● GOAL OF THE EXERCISE
Look below for the line containing "Serien Nettas Läslustskola (83, 98)"; from there through the line containing "Vinolozi (547, 14)", both lines included, please set down each line exactly and nothing else.
RECORDS SUPPLIED Block Start
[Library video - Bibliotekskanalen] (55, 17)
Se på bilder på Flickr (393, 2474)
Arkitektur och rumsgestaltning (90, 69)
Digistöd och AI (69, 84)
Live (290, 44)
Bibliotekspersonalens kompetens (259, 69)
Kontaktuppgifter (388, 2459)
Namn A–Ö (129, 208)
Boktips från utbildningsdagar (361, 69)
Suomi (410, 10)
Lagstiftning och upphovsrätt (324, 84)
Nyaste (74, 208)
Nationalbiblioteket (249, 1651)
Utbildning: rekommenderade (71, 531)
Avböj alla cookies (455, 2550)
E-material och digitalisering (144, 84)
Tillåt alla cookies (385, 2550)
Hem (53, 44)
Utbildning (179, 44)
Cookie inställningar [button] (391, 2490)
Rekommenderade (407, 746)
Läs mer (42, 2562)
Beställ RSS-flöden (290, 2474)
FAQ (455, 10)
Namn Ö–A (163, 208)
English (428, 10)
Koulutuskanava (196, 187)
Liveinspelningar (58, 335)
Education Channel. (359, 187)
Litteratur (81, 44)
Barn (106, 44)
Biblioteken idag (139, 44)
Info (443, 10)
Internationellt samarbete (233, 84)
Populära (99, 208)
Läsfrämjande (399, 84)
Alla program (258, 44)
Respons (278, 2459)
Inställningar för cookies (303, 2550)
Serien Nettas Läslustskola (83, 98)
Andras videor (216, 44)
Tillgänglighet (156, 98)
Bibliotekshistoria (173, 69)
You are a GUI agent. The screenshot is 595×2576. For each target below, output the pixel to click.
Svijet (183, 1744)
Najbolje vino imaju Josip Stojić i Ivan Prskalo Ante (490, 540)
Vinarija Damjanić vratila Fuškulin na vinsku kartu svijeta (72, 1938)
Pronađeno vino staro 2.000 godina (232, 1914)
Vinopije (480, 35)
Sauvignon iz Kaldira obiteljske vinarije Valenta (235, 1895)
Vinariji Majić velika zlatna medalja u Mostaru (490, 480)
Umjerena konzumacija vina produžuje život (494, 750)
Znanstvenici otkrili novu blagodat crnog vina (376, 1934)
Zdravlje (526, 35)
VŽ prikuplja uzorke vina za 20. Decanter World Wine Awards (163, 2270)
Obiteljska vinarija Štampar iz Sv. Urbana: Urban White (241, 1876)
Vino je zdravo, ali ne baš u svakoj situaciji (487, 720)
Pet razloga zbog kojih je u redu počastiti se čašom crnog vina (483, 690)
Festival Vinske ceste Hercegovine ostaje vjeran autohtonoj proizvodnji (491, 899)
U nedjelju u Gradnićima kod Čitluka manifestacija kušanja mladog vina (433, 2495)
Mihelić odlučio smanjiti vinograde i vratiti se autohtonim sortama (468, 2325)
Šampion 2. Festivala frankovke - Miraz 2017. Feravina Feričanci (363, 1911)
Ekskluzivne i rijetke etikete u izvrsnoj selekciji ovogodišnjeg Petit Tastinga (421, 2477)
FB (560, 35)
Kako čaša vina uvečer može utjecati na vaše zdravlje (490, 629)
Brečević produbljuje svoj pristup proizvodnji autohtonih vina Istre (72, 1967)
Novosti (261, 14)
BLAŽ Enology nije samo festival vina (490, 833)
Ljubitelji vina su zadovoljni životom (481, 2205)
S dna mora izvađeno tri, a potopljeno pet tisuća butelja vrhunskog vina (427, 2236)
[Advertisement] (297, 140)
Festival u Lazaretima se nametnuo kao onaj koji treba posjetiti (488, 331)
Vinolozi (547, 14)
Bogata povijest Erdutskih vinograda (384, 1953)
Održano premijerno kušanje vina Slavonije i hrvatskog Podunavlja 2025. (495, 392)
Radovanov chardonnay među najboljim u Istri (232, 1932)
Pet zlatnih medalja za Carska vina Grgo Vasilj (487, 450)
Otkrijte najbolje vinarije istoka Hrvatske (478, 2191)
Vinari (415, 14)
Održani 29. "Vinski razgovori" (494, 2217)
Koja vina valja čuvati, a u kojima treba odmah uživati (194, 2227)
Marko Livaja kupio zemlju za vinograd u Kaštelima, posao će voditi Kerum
RECORDS SUPPLIED Block End
● THE COMPLETED TASK
Serien Nettas Läslustskola (83, 98)
Andras videor (216, 44)
Tillgänglighet (156, 98)
Bibliotekshistoria (173, 69)
You are a GUI agent. The screenshot is 595×2576. For each target below, output the pixel to click.
Svijet (183, 1744)
Najbolje vino imaju Josip Stojić i Ivan Prskalo Ante (490, 540)
Vinarija Damjanić vratila Fuškulin na vinsku kartu svijeta (72, 1938)
Pronađeno vino staro 2.000 godina (232, 1914)
Vinopije (480, 35)
Sauvignon iz Kaldira obiteljske vinarije Valenta (235, 1895)
Vinariji Majić velika zlatna medalja u Mostaru (490, 480)
Umjerena konzumacija vina produžuje život (494, 750)
Znanstvenici otkrili novu blagodat crnog vina (376, 1934)
Zdravlje (526, 35)
VŽ prikuplja uzorke vina za 20. Decanter World Wine Awards (163, 2270)
Obiteljska vinarija Štampar iz Sv. Urbana: Urban White (241, 1876)
Vino je zdravo, ali ne baš u svakoj situaciji (487, 720)
Pet razloga zbog kojih je u redu počastiti se čašom crnog vina (483, 690)
Festival Vinske ceste Hercegovine ostaje vjeran autohtonoj proizvodnji (491, 899)
U nedjelju u Gradnićima kod Čitluka manifestacija kušanja mladog vina (433, 2495)
Mihelić odlučio smanjiti vinograde i vratiti se autohtonim sortama (468, 2325)
Šampion 2. Festivala frankovke - Miraz 2017. Feravina Feričanci (363, 1911)
Ekskluzivne i rijetke etikete u izvrsnoj selekciji ovogodišnjeg Petit Tastinga (421, 2477)
FB (560, 35)
Kako čaša vina uvečer može utjecati na vaše zdravlje (490, 629)
Brečević produbljuje svoj pristup proizvodnji autohtonih vina Istre (72, 1967)
Novosti (261, 14)
BLAŽ Enology nije samo festival vina (490, 833)
Ljubitelji vina su zadovoljni životom (481, 2205)
S dna mora izvađeno tri, a potopljeno pet tisuća butelja vrhunskog vina (427, 2236)
[Advertisement] (297, 140)
Festival u Lazaretima se nametnuo kao onaj koji treba posjetiti (488, 331)
Vinolozi (547, 14)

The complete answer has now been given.